CrowdStrike shares have lost more than 36% of their value since the outages affected millions of computers running the company's software atop Microsoft's Windows operating system. The outage hit industries from banking to health care to air travel.
"Should Delta pursue this path, Delta will have to explain to the public, its shareholders, and ultimately a jury why CrowdStrike took responsibility for its actions—swiftly, transparently, and constructively—while Delta did not," Carlinsky's letter said.
He said Delta would have to preserve a series of documents, including those describing its information-technology infrastructure, IT business continuity plans and its handling of outages over the past five years.
CrowdStrike's contractual liability is capped in the single-digit millions, the letter said.

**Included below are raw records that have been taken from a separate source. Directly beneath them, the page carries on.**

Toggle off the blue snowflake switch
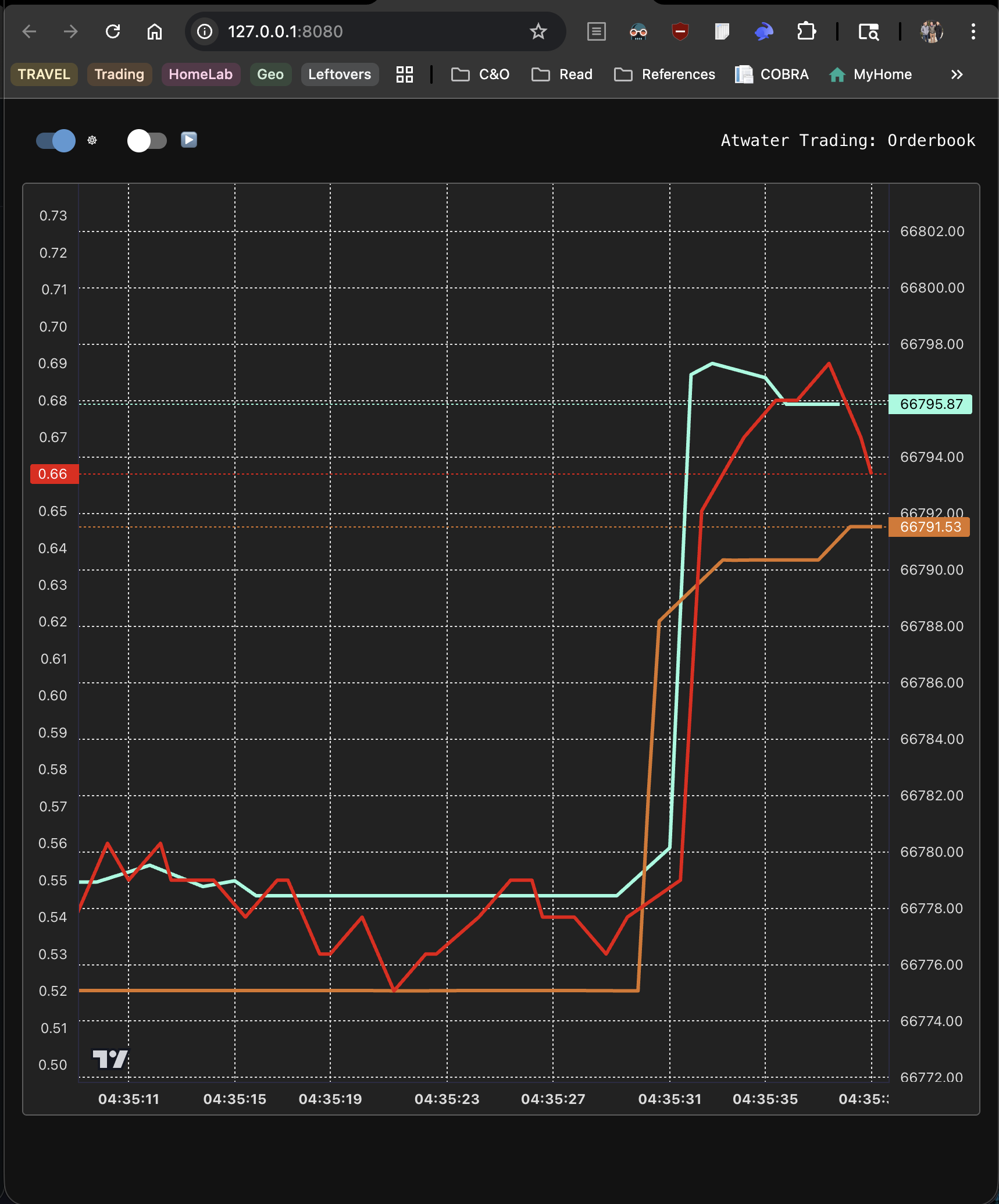Screen dimensions: 999x1204 [56, 141]
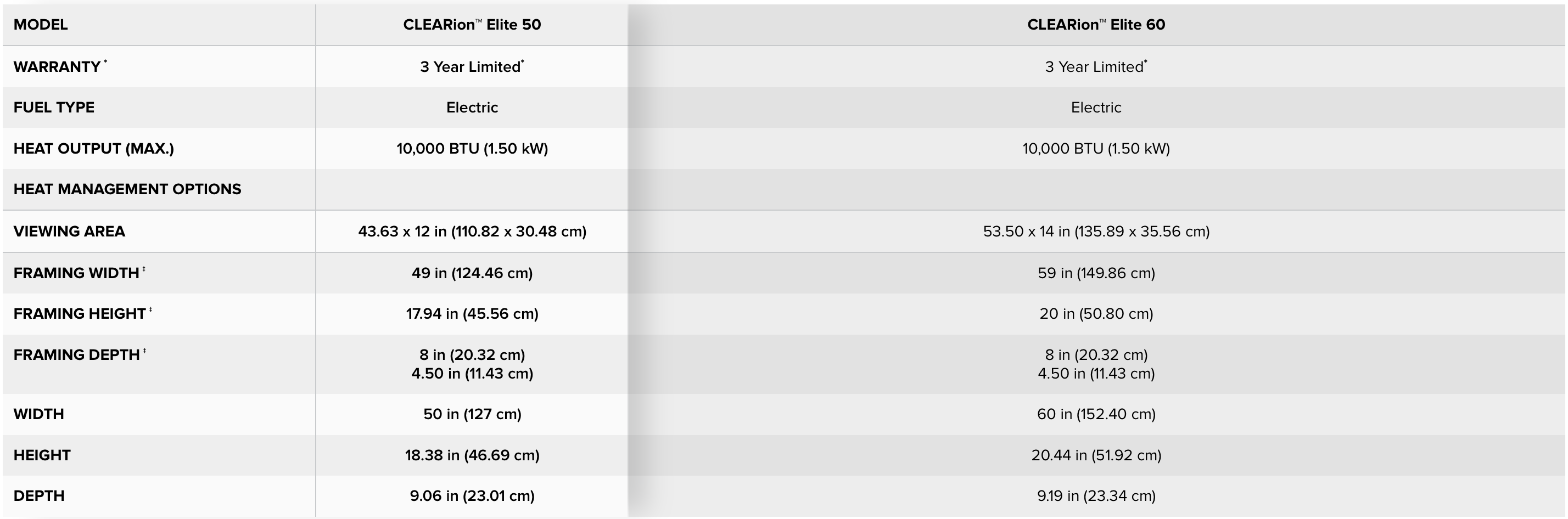Click the VIEWING AREA row label
The width and height of the screenshot is (1568, 519).
[69, 231]
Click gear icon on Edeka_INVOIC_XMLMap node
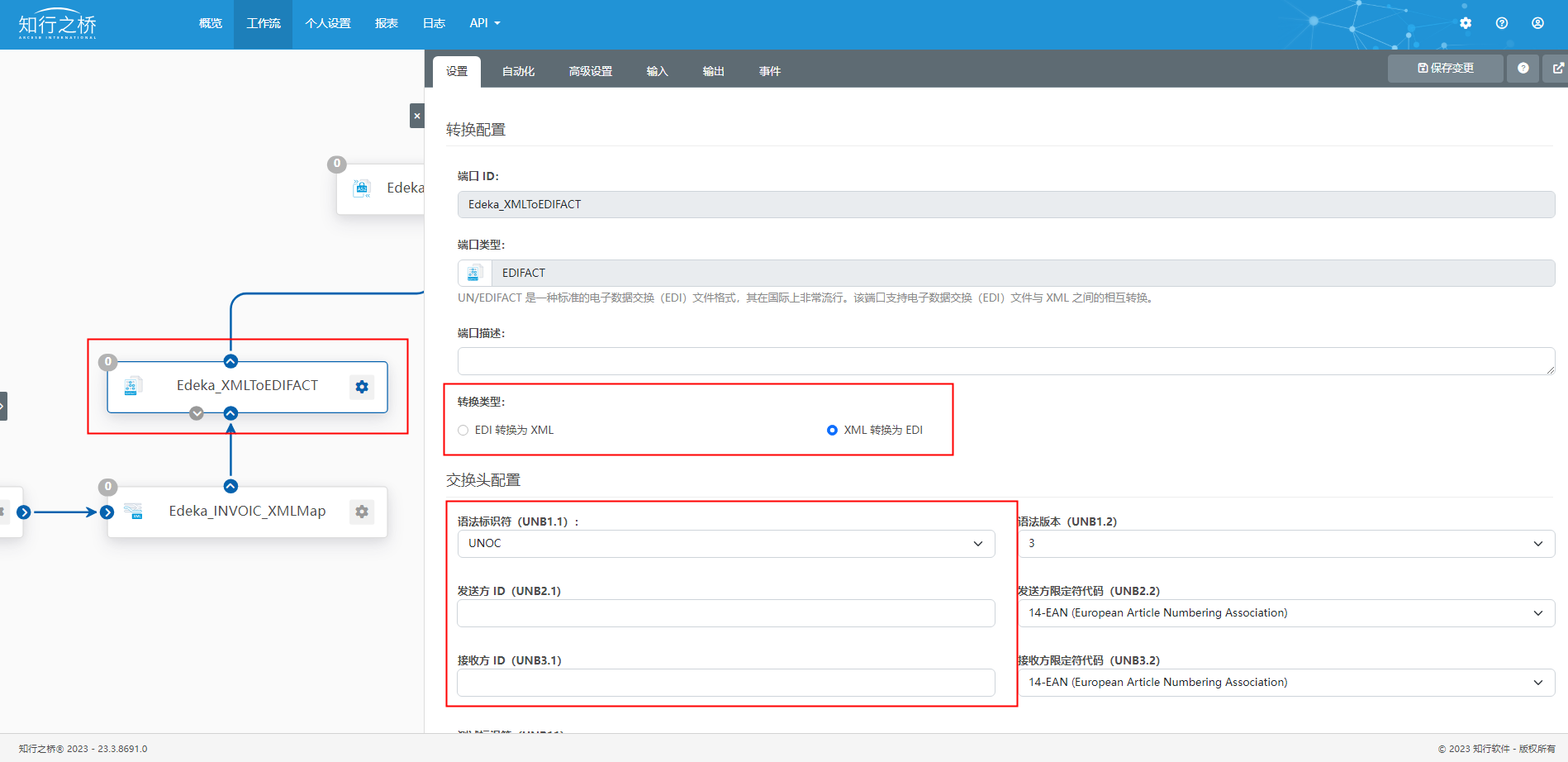Image resolution: width=1568 pixels, height=762 pixels. pos(362,512)
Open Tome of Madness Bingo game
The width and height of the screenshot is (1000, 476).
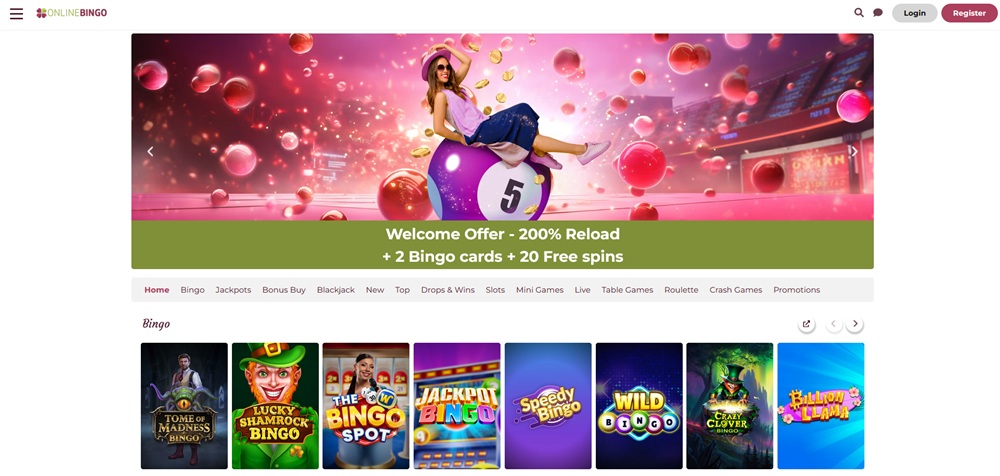tap(184, 406)
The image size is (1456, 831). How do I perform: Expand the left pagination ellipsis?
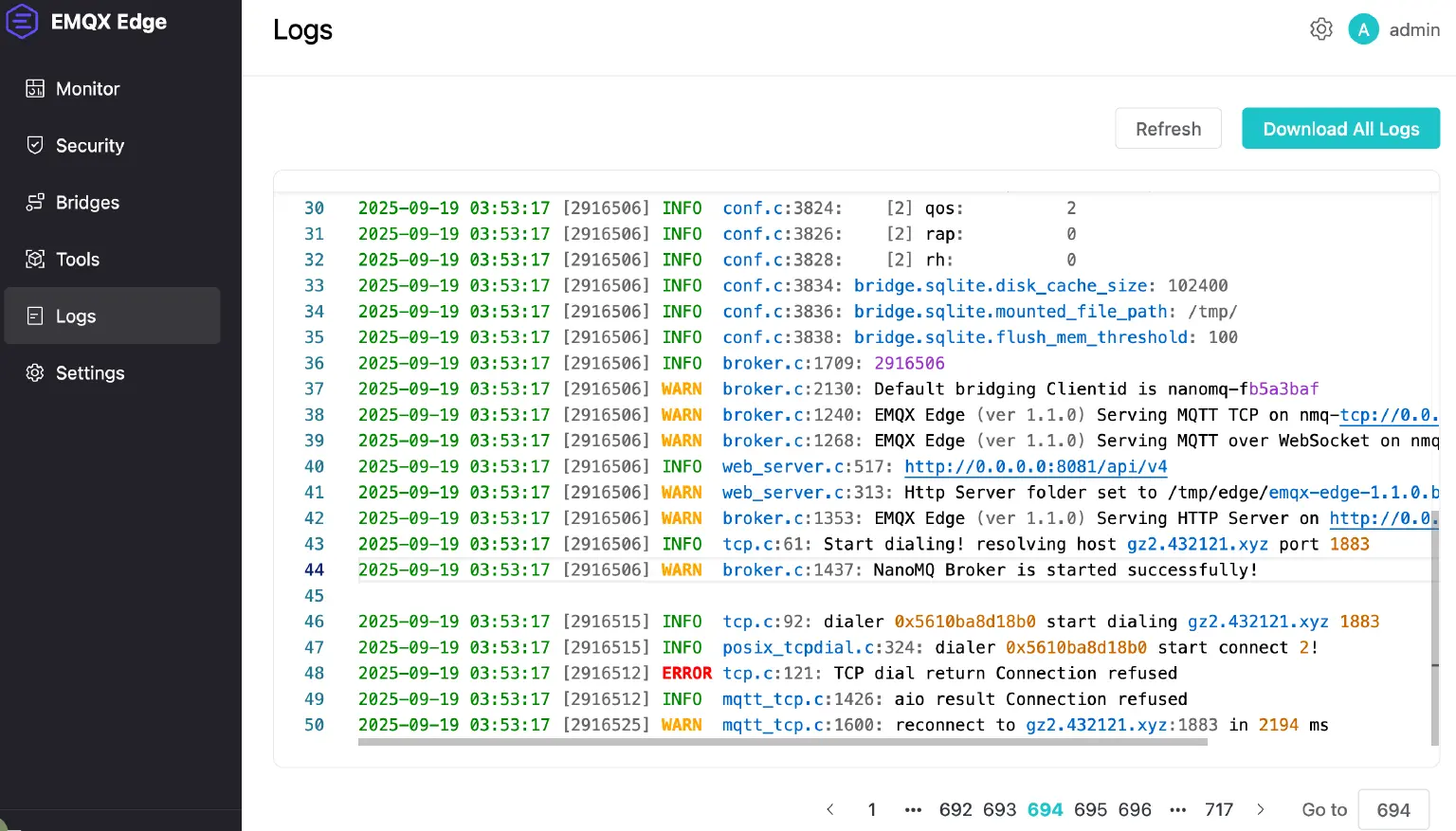[x=913, y=809]
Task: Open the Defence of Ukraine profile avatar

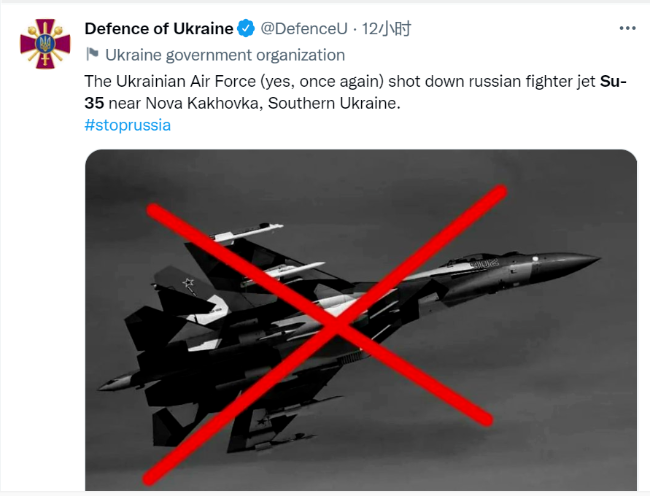Action: point(45,44)
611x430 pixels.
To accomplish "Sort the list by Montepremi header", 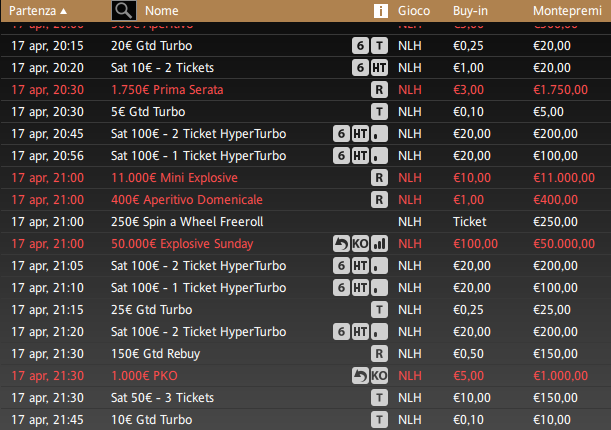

Delta did not comment on the letter on Sunday night. In a separate statement, CrowdStrike said it hopes "Delta will agree to work cooperatively to find a resolution."
"We did everything we could to take care of our customers over that time frame," Bastian said in an interview Wednesday on CNBC's "Squawk Box." "If you're going to be having access, priority access, to the Delta ecosystem in terms of technology, you've got to test this stuff. You can't come into a mission critical 24/7 operation and tell us we have a bug. It doesn't work."
CrowdStrike vowed to release future software updates in stages in a preliminary post-incident report.
On July 30, CrowdStrike shareholders filed a suit against the company in a Texas federal court and sought damages for declines in their investments.
CrowdStrike reports fiscal second-quarter results Aug. 28.
A Microsoft spokesperson did not immediately respond to CNBC's request for comment.